GOAL OF THE EXERCISE
Where a line of the entries holds the string "reply", copy that line.
MATERIAL FOR THIS TASK Block Start
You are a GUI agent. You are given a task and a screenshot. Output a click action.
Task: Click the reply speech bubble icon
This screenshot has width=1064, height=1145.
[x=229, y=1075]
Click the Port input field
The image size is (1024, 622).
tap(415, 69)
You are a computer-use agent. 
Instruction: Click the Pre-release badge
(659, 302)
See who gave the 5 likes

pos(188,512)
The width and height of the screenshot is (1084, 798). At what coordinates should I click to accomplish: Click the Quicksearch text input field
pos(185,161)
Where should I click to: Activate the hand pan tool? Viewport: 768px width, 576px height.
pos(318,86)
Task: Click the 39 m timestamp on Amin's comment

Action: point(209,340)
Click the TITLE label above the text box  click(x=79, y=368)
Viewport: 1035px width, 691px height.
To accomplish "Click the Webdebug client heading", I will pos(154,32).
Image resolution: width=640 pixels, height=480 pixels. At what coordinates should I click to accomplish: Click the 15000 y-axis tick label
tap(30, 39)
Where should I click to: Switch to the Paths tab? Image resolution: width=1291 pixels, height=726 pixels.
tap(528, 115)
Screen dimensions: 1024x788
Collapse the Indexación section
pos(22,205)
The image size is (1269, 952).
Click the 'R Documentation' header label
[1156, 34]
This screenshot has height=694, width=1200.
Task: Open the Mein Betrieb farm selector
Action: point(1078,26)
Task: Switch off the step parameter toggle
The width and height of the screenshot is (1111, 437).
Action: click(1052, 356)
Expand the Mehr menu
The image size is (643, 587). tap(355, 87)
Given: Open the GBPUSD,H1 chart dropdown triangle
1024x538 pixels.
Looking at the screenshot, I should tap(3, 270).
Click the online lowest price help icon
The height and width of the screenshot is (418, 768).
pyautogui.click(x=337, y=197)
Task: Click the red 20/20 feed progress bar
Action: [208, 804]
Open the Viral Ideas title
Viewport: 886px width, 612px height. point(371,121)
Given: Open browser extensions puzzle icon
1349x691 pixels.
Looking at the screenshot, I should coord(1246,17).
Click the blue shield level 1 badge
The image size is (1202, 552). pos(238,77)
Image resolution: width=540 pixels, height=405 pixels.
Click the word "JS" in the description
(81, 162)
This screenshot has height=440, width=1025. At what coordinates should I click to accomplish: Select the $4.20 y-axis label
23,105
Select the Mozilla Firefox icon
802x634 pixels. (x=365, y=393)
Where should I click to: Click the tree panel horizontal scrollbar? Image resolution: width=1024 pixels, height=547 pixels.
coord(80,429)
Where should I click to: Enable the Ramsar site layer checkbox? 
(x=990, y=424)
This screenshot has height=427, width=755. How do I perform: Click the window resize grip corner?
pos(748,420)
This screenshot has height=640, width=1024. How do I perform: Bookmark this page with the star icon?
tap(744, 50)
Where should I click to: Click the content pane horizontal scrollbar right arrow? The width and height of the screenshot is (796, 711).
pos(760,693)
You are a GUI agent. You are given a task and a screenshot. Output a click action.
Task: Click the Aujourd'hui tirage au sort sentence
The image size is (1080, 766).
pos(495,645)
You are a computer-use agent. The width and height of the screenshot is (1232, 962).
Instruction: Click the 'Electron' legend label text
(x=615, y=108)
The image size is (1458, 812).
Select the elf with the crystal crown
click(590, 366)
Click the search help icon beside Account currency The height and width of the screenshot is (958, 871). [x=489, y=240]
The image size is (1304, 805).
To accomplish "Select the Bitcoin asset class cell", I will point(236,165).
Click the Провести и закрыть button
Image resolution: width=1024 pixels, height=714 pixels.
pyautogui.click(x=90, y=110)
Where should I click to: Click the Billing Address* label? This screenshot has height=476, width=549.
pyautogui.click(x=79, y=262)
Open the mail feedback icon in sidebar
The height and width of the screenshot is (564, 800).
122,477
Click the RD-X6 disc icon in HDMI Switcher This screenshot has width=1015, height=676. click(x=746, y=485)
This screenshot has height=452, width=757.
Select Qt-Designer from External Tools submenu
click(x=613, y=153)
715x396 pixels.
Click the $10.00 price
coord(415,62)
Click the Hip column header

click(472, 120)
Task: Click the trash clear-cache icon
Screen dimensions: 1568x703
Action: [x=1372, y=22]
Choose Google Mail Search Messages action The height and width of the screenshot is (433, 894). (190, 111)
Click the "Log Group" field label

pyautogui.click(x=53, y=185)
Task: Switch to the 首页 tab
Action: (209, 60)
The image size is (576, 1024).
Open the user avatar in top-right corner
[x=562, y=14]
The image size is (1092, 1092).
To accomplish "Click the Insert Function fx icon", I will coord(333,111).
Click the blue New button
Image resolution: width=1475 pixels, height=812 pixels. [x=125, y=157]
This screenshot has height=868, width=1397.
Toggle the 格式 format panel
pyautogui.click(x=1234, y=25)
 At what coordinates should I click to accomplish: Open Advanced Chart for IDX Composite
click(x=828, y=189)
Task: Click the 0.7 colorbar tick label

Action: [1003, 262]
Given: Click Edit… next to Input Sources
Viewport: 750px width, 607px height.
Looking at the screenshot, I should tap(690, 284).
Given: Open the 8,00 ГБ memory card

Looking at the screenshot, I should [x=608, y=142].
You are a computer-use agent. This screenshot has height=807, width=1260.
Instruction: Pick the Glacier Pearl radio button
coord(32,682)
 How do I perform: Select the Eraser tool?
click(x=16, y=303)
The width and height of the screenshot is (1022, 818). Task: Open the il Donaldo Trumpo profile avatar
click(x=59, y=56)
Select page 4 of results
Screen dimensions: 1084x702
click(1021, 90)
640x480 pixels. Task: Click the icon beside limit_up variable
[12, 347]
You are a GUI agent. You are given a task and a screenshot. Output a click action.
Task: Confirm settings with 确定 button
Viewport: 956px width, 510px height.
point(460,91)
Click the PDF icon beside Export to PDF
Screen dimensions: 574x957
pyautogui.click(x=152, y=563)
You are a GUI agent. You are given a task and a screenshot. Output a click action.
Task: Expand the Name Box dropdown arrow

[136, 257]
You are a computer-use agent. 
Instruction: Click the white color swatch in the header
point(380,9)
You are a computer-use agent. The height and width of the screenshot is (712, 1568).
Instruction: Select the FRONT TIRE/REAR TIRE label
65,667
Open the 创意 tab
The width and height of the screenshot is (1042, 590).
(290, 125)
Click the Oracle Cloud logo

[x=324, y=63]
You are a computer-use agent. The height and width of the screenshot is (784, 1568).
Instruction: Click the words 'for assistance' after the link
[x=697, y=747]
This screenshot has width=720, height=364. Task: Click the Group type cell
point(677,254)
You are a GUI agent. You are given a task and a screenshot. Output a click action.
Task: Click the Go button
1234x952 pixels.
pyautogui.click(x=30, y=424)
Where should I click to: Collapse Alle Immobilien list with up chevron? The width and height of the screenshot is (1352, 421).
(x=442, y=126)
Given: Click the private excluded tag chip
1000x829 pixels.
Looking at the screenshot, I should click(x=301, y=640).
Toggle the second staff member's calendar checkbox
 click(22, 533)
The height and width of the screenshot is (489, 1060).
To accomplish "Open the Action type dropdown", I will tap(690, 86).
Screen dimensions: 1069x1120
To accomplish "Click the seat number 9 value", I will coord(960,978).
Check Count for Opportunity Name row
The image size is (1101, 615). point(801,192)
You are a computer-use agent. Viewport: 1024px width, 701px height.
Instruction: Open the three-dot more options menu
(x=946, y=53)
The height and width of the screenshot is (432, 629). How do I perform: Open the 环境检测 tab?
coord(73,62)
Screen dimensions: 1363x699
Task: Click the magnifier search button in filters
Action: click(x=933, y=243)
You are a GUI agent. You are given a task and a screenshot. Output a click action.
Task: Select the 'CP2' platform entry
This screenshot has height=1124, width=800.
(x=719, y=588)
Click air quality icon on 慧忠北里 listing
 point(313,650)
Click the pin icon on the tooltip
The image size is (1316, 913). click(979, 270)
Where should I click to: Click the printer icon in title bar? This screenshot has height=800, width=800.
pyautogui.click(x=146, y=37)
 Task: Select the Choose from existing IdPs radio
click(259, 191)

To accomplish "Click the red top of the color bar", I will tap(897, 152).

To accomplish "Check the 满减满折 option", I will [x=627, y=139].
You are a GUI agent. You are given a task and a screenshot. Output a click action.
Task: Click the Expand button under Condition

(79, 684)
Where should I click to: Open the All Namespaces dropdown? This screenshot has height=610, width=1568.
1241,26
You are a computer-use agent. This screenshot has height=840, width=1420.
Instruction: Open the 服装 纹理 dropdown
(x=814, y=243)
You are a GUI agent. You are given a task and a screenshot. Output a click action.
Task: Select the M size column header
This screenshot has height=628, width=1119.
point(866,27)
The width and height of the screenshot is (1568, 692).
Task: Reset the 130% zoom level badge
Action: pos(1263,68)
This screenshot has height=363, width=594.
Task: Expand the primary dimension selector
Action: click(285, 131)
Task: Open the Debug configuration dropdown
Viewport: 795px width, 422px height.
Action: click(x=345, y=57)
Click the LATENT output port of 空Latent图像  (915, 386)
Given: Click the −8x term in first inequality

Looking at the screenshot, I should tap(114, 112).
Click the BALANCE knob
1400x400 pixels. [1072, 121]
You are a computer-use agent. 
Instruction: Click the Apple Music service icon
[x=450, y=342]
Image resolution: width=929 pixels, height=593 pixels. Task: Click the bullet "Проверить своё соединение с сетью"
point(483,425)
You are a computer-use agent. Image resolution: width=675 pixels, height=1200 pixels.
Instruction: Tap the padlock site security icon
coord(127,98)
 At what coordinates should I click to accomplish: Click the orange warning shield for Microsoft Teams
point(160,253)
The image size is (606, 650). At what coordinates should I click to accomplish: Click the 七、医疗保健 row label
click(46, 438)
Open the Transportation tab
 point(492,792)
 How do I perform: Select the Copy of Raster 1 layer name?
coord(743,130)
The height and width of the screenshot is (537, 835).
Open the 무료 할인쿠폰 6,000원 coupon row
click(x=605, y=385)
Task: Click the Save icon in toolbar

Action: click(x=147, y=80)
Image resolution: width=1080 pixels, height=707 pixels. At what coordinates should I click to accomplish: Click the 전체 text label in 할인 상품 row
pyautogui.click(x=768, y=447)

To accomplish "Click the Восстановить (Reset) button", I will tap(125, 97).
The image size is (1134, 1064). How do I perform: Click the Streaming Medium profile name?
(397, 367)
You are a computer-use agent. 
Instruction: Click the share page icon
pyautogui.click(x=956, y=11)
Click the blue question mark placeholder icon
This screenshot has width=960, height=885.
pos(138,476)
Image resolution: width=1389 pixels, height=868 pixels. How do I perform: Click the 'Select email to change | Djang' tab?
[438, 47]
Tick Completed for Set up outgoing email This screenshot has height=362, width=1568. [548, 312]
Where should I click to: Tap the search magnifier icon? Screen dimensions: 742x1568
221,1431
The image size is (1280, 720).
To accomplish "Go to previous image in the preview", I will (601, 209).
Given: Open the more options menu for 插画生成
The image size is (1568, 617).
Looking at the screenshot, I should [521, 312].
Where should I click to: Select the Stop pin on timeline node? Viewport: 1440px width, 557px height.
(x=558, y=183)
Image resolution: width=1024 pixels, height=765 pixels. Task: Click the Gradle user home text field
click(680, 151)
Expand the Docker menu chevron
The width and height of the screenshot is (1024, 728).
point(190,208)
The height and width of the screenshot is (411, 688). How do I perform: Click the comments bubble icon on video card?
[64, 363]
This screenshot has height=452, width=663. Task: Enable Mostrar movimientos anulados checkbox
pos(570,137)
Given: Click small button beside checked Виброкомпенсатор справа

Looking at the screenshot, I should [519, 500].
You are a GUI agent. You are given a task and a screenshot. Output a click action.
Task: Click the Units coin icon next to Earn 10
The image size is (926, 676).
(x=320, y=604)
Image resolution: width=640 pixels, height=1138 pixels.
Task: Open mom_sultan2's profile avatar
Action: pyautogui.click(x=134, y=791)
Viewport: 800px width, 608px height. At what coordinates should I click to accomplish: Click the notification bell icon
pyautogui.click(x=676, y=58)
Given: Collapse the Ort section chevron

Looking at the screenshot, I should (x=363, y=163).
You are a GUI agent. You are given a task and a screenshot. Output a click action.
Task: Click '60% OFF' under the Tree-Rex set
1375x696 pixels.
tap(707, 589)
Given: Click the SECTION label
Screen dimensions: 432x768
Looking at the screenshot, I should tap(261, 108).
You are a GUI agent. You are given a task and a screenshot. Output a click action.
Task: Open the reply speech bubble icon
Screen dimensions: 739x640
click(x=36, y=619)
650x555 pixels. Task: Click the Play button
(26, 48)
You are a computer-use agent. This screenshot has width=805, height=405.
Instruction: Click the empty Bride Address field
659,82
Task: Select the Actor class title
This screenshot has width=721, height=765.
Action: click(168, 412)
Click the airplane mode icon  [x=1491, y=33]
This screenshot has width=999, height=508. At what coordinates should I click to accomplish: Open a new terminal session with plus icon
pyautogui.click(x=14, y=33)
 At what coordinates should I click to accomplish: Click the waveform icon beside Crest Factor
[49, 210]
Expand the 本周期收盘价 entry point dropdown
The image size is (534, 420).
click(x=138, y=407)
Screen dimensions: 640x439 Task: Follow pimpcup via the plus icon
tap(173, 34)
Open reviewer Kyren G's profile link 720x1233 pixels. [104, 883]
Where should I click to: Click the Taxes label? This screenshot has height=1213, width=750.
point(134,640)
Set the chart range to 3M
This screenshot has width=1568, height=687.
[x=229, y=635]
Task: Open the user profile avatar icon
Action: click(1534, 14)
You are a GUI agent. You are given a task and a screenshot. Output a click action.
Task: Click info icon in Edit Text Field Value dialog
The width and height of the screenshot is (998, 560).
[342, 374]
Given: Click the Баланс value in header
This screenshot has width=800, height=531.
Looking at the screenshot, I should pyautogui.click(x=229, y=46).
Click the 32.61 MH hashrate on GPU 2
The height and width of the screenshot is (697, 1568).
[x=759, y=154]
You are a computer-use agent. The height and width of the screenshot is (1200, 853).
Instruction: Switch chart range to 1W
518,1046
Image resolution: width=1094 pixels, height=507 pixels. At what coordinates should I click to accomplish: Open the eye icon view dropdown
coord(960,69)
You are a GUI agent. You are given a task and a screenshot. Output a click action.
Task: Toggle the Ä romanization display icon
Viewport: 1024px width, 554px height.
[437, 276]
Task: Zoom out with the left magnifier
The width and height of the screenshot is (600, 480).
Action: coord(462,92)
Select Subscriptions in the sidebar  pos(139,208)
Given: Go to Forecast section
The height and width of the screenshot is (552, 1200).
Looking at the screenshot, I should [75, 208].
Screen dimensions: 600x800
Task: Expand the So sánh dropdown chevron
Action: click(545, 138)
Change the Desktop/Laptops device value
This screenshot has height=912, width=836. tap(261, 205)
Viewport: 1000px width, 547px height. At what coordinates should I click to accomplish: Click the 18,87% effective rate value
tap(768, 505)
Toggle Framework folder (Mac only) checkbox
MATERIAL FOR THIS TASK Block End
ANSWER TO THE EXERCISE
Task: Click the reply speech bubble icon
Task: Open the reply speech bubble icon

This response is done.